• _Text section_:
▬▬▬▬▬▬

As the rules started to change in the four nations, UCL presented findings for England, Wales and Scotland separately.
Understanding of the rules in England dropped to 45 per cent in July, before a significant change in restrictions when pubs, restaurants and cafes opened on July 4.
Although a slightly higher number of people in England said they understand the rules now (51 per cent) compared to July, the researchers expect this to reverse amid the tiered-lockdown system.
Dr Daisy Fancourt, lead author of the study from UCL, said levels of understanding had dramatically fallen, and the new tier system may be increasing confusion.
She said: ‘Levels of understanding around what is and isn’t allowed under current lockdown restrictions have dropped markedly since nationwide “strict lockdown” has ended.
‘This issue may well also be exacerbated by the newly introduced system of tiers in England and the differing policies of the devolved nations.
‘As well as this potentially leading to people breaking rules they don’t fully understand, confusing messages or unclear communication could result in people disengaging from trying to keep abreast of restrictions, which could well lead to lower compliance in the long term.
‘These developments are especially worrying at a time when the number of cases continues to climb, so it is vital that the government improves communication of lockdown restrictions and ensures they are as simple to understand and follow as possible.’
Critics of the Government’s handling of the pandemic say clear and concise public health messaging was a key failure.
Last week Dr Gabriel Scally, an epidemiologist at the Royal Society of Medicine, said: ‘The problem has been in consistent messaging.
‘They are far from clear and consistent from the government unfortunately.
‘As everyone knows we were being extorted to work in our offices in the centre of cities even if we didn’t want to, because it would be good for the economy. Then a couple of weeks later the virus numbers go up and we were told stay at home if you can.
‘People get confused by that, they lose hope and belief.’
It has become apparent that even the Prime Minister has struggled to grapple with the coronavirus restrictions.
On September 29, Boris Johnson was forced to make an embarrassing apology after getting mixed up over local lockdown measures in north-east England.
He said he ‘misspoke’ after wrongly suggesting the ‘rule of six’, imposed two weeks prior, does not apply outdoors in the region.

▬▬▬▬▬▬

• _Data shown_:
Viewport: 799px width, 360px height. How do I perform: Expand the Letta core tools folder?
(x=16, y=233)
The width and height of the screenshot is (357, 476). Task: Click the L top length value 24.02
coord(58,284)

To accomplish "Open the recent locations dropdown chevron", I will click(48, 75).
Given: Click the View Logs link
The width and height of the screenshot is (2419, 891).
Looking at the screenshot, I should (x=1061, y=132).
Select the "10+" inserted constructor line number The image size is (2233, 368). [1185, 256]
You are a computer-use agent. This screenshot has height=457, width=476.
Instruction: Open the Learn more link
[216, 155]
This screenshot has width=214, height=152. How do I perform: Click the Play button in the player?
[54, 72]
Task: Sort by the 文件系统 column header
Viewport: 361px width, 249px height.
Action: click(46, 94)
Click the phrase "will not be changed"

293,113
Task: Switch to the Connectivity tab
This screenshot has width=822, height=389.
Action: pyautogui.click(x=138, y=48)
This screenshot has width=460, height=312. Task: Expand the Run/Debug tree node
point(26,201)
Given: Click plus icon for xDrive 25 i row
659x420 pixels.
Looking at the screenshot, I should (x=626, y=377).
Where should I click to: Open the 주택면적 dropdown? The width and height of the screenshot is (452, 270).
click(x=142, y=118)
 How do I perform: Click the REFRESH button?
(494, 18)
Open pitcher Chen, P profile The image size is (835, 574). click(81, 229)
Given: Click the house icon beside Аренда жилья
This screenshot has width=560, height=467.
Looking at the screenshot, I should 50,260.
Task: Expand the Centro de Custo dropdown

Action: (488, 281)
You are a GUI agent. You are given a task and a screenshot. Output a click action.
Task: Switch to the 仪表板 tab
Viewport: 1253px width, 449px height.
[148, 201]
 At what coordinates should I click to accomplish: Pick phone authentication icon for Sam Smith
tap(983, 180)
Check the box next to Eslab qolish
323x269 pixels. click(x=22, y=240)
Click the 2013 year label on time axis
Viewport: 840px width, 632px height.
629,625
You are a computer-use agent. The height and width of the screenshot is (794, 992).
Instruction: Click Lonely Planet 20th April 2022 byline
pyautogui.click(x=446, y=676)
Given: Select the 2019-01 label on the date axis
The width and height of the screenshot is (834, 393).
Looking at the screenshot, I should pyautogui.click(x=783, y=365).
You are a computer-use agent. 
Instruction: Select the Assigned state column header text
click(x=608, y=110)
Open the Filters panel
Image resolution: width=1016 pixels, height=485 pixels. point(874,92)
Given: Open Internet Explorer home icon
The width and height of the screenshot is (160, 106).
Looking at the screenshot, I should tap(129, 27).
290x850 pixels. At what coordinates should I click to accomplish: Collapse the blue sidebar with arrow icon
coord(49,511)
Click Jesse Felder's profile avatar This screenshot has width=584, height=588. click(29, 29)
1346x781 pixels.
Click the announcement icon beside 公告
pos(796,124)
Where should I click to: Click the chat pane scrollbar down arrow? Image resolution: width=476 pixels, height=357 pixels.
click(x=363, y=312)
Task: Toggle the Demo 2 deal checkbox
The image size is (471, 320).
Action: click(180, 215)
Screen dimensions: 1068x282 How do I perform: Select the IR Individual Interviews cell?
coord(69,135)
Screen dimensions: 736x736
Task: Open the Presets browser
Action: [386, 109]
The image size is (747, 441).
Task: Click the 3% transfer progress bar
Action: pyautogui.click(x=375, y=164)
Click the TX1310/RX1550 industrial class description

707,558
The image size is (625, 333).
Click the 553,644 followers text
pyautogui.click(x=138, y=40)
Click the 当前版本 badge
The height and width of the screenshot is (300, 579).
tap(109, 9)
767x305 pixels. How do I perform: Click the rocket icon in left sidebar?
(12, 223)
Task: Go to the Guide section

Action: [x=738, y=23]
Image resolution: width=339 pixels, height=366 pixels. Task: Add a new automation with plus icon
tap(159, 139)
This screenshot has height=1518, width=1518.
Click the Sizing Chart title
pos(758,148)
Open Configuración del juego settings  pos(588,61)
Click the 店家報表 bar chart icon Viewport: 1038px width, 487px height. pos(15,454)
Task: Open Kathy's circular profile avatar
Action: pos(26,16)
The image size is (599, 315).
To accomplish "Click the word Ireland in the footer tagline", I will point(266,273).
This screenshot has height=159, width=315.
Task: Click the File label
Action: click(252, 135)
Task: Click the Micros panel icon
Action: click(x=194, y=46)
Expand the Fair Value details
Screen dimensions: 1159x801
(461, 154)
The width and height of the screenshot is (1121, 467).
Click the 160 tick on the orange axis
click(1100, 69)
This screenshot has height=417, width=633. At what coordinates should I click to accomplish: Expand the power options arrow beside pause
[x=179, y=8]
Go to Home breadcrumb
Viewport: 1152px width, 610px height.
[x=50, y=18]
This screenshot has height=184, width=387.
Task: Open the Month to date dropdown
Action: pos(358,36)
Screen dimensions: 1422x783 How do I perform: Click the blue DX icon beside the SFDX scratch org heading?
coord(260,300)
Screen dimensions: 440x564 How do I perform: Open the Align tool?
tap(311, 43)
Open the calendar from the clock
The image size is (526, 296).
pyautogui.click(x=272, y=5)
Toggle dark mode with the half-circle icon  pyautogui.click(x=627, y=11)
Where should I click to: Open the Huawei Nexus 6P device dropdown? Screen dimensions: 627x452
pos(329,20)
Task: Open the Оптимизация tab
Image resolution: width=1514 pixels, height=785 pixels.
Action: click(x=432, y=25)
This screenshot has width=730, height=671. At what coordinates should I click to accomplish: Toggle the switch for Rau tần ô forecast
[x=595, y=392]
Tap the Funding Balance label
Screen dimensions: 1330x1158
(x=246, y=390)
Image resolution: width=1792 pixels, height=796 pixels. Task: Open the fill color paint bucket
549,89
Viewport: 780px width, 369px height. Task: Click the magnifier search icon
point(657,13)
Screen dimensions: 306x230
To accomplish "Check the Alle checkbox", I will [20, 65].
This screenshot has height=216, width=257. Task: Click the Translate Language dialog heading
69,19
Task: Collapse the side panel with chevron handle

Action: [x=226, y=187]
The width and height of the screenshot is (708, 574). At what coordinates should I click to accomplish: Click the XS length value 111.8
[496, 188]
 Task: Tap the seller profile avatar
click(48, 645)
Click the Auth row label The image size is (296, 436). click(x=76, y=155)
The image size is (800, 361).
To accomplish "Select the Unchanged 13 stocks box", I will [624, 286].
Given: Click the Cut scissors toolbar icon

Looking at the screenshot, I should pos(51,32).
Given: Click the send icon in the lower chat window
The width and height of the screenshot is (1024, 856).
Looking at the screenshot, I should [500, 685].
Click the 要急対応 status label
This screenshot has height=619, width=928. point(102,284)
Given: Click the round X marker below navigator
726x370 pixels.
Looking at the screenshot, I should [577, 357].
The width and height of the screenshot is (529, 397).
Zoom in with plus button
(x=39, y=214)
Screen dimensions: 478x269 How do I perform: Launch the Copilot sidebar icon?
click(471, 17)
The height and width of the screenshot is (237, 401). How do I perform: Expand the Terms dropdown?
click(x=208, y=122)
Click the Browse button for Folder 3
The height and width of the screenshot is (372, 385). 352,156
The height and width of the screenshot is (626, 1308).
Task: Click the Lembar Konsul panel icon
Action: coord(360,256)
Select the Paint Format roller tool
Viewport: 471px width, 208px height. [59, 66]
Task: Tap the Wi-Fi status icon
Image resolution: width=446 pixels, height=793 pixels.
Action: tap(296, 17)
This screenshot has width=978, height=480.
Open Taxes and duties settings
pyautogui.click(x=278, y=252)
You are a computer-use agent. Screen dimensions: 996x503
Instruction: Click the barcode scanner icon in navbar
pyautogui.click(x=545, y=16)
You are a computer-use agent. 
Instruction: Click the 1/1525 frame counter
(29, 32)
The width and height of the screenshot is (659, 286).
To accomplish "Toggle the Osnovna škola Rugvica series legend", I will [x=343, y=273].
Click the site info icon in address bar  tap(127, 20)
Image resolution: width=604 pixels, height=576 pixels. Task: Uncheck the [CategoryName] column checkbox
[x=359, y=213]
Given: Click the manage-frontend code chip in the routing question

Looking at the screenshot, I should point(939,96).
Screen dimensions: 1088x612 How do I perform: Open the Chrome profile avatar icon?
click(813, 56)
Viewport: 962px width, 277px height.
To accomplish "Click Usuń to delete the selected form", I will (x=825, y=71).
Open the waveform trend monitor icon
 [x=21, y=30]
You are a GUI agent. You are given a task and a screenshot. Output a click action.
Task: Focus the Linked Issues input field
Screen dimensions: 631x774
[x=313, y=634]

▬▬▬▬▬▬

• _Task objective_: Reproduce word for word the lockdown rules text from "As the rules" up to and including "be increasing confusion.". The material has no part in this.

• _Task answer_:
As the rules started to change in the four nations, UCL presented findings for England, Wales and Scotland separately.
Understanding of the rules in England dropped to 45 per cent in July, before a significant change in restrictions when pubs, restaurants and cafes opened on July 4.
Although a slightly higher number of people in England said they understand the rules now (51 per cent) compared to July, the researchers expect this to reverse amid the tiered-lockdown system.
Dr Daisy Fancourt, lead author of the study from UCL, said levels of understanding had dramatically fallen, and the new tier system may be increasing confusion.